Sur le fond, SATCOMBw-3 coche les cases que Berlin place désormais au premier plan : continuité de service, chiffrement, durcissement cyber et redondance. L’investissement allemand vise également à accélérer la boucle « détecter-attribuer-agir » : une meilleure connaissance de la situation spatiale (radars, télescopes, capteurs en orbite), des liaisons plus robustes pour la conduite des opérations interarmées, et la capacité à rétablir le coût d’une manœuvre hostile sans générer de débris. En filigrane, l’enjeu européen est clair : tenir le tempo par des livraisons incrémentales, réduire les doublons entre programmes nationaux, UE et OTAN, et bâtir l’interopérabilité « by design ».

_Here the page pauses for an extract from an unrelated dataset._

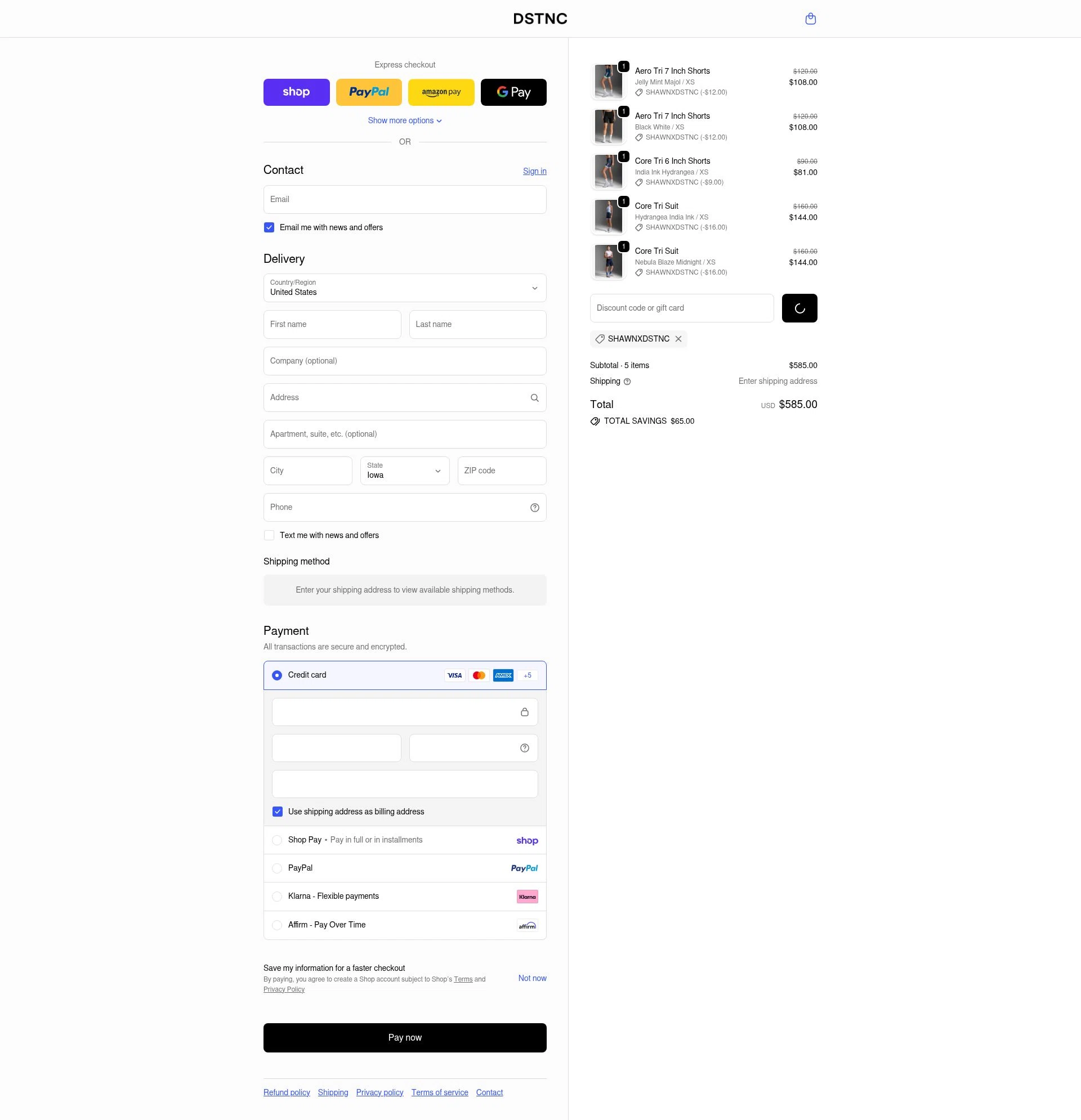Choose Amazon Pay express checkout
The width and height of the screenshot is (1081, 1120).
[x=441, y=92]
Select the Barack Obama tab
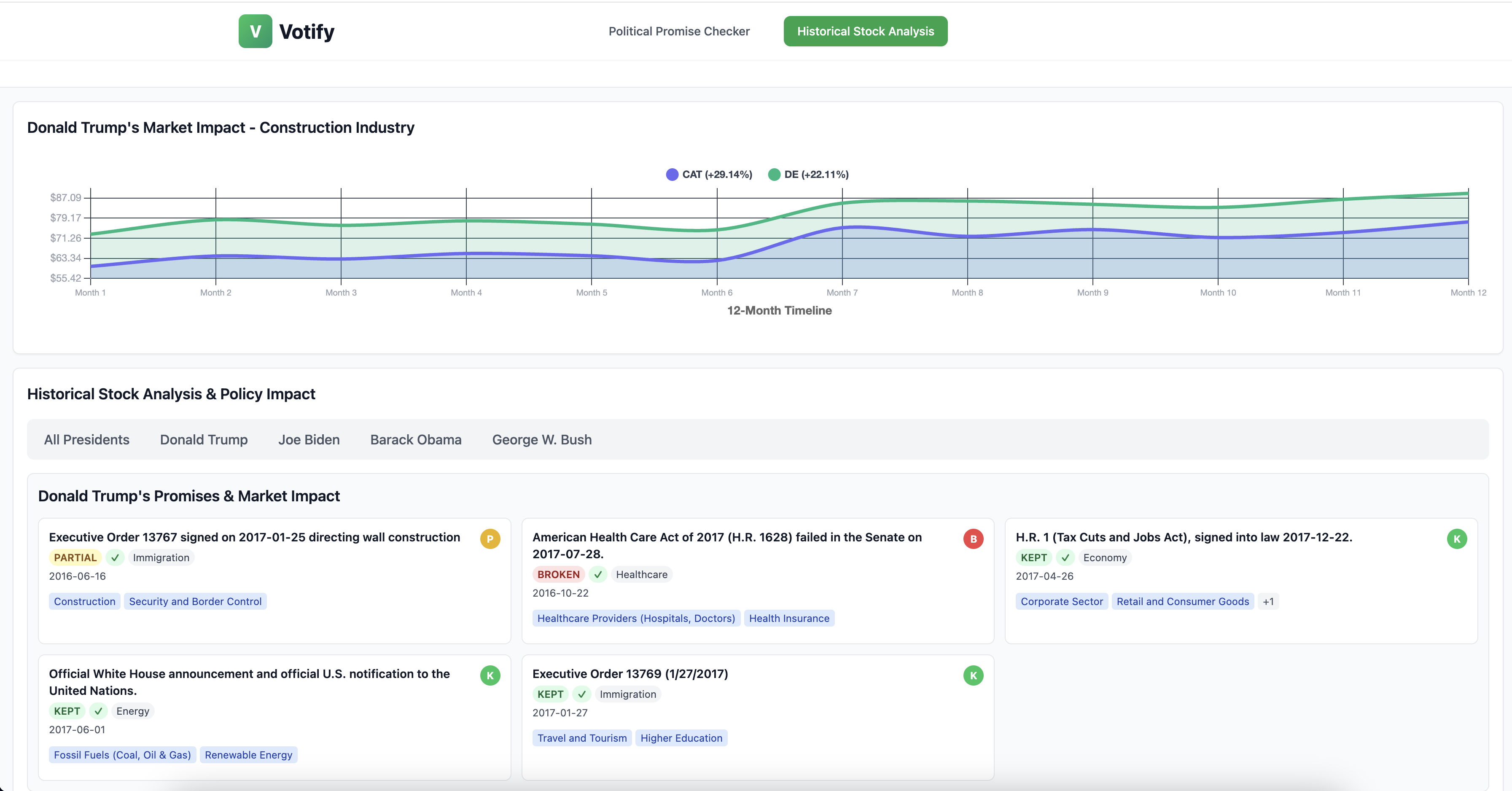1512x791 pixels. [416, 439]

Reste le calendrier. Airbus doit livrer les deux satellites « avant la fin de la décennie » et opérer l’ensemble pendant au moins 15 ans. La réussite passera par une synchronisation fine entre segment sol modernisé, fenêtres Ariane 6 et exigences opérationnelles. Avec ce contrat, l’Allemagne pose une brique visible de sa stratégie à 35 milliards d’euros : sécuriser ses communications et envoyer un signal de crédibilité industrielle et stratégique à l’échelle européenne.